Text excerpt |
- Opening Delimiter -
B: “And naturally, there are some poor characters in the world, but does that really mean you should talk down on them?”
A: “I think that depends on who you ask. Am I going to stand up on stage and riff on people for their shortcomings? Absolutely not, that’s not my job. However, at another time in my life, I would have answered very differently. But point taken.
It’s been a long road with many ups and downs, and there have been more times than I can count when I’ve let my pride get the best of me, and I’ve paid the price for that every time. More often than not, at the cost of my own embarrassment.
Those are the experiences you learn the most from, and the most quickly from. Having to hang your head in shame gets you to clean up your act real quick. That isn’t to say that it isn’t still occasionally a problem.
However, nowadays the bulk of that pride and frustration with others has been transmuted into an inward drive, work ethic, and desire to seek and overcome challenge. I no longer want to be better than others — I want to be better than myself.”
In cases where we’re experiencing excessive pride, we are in need of the contrasting strength of temperance.
Temperance gives us the ability to forgive, to practice humility and prudence, and to enact necessary regulation of ourselves.
Temperance is an internally learned and developed process, and only becomes actualized at your behest.
It’s one thing to read that last sentence but another thing to completely understand it.
The point we’re trying to drive home is that temperance is not only a lifelong journey, but one you have to choose to take every minute of every day.
To convey how difficult this is, think about temperance the next time you see someone do something incredibly stupid during rush-hour traffic. Instead of yelling at the top of your lungs at this individual, stop and try practicing some temperance instead.
That’s right. It isn’t as easy as you thought!
Following pride is anger and impatience. We think it’s very easy to see how these two go together.
Here, we discover an investment in carrying out vengeance and hate for our own gain. Often in a way that ends up being subversive to our own goals and purpose.
The path of anger and impatience forces us to become a slave to ourselves.
For this particular example, Bryce has a personal anecdote.
- Closing Delimiter -
Problems to solve |
a. Answer these questions about the text on pride and temperance:
(i) What does speaker A say they now want to be better than, instead of others?
(ii) What does the text say follows pride?
(iii) What three things does temperance give us the ability to do?
b. Edit the passage of the text on pride and temperance starting with "In cases where" and going on through "regulation of ourselves.", so that "humility" is replaced by "modesty".
c. Pick up the text on pride and temperance after its last sentence and carry it on.
The items that come next are from a different source.

Extracted information |
- Opening Delimiter -
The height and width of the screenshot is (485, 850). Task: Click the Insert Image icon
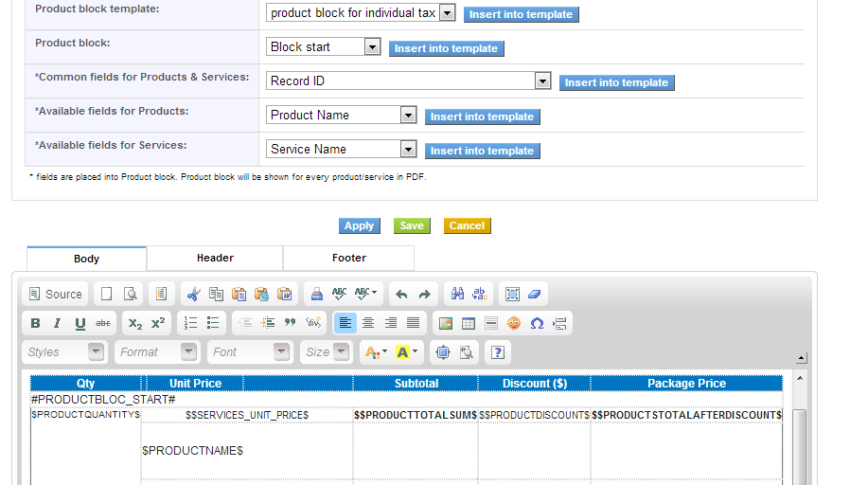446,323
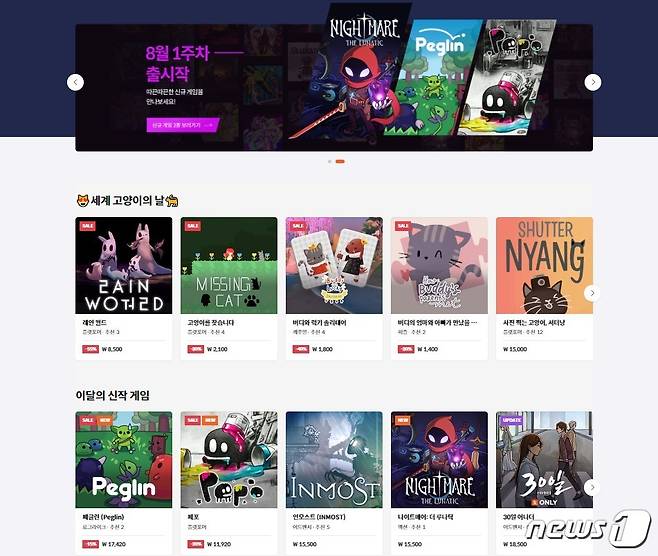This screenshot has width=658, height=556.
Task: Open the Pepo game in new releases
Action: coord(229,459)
- Closing Delimiter -
- Opening Delimiter -
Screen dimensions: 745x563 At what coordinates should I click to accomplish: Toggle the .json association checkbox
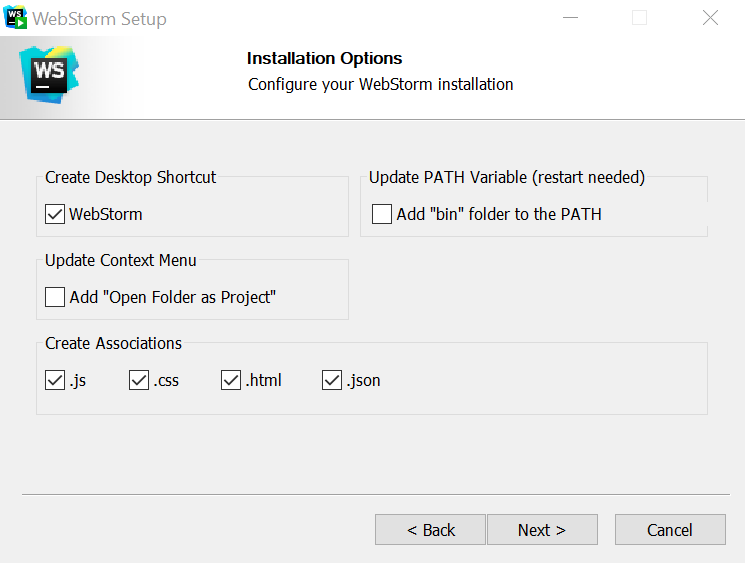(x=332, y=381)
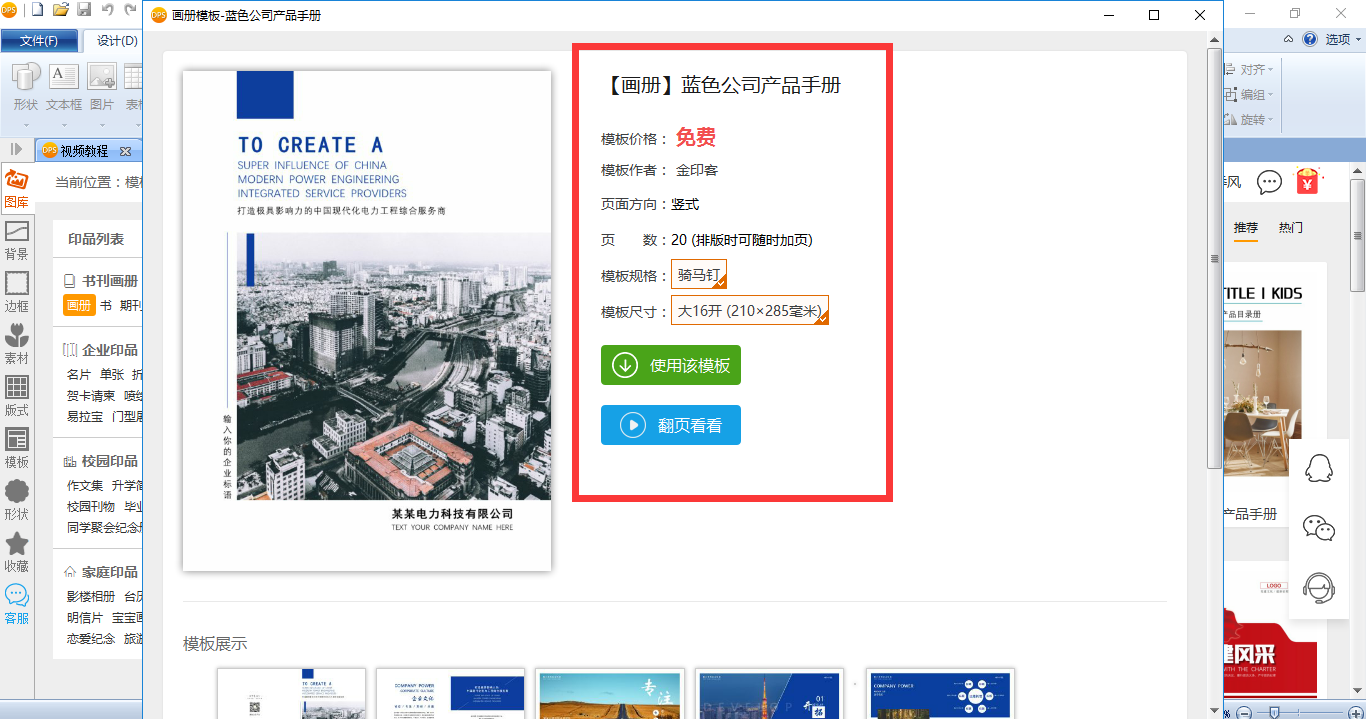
- Closing Delimiter -
Task responses |
a.
(i) Themselves.
(ii) Anger and impatience.
(iii) To forgive, to practice humility and prudence, and to enact necessary regulation of ourselves.

b.
In cases where we’re experiencing excessive pride, we are in need of the contrasting strength of temperance.
Temperance gives us the ability to forgive, to practice modesty and prudence, and to enact necessary regulation of ourselves.

c.
One time, I was up visiting Adam and he cued me on to something. He had overheard a conversation between myself and my mother, and during that conversation I was particularly impatient, when all she was trying to do was something nice for me. He made mention that he didn’t think I was being very polite or patient with her, and that out of all people, my mother was the person I should be nicest to. It was one of those situations where you can’t see the forest through the trees.
After I was given some examples of what I was doing in my interactions with my mom, I quickly came to realize that he was very right. After a conversation on the subject, I came to the conclusion that I had to take all of my circumstances in stride as I came across them. Much to the benefit of the relationship between my mother and I (not that it was bad before), by viewing each interaction as a single instance as opposed to one large, continuous instance, I found that I was better able to cherish the time I got to spend with her.
Being able to move beyond our anger and impatience is a long and arduous task (you’ll find that to be a re-occurring theme in this article), however, we are able to remedy these consuming emotions through the pursuit of justice.
Through the optimization of justice we are able to revel in every aspect of teamwork and cooperation, in fairness, and patiently lead by example. Did you catch that?
One more time on the off chance that you missed it: patiently leading by example. We’re here to help you become the best you can be, and the best excel at leading by example.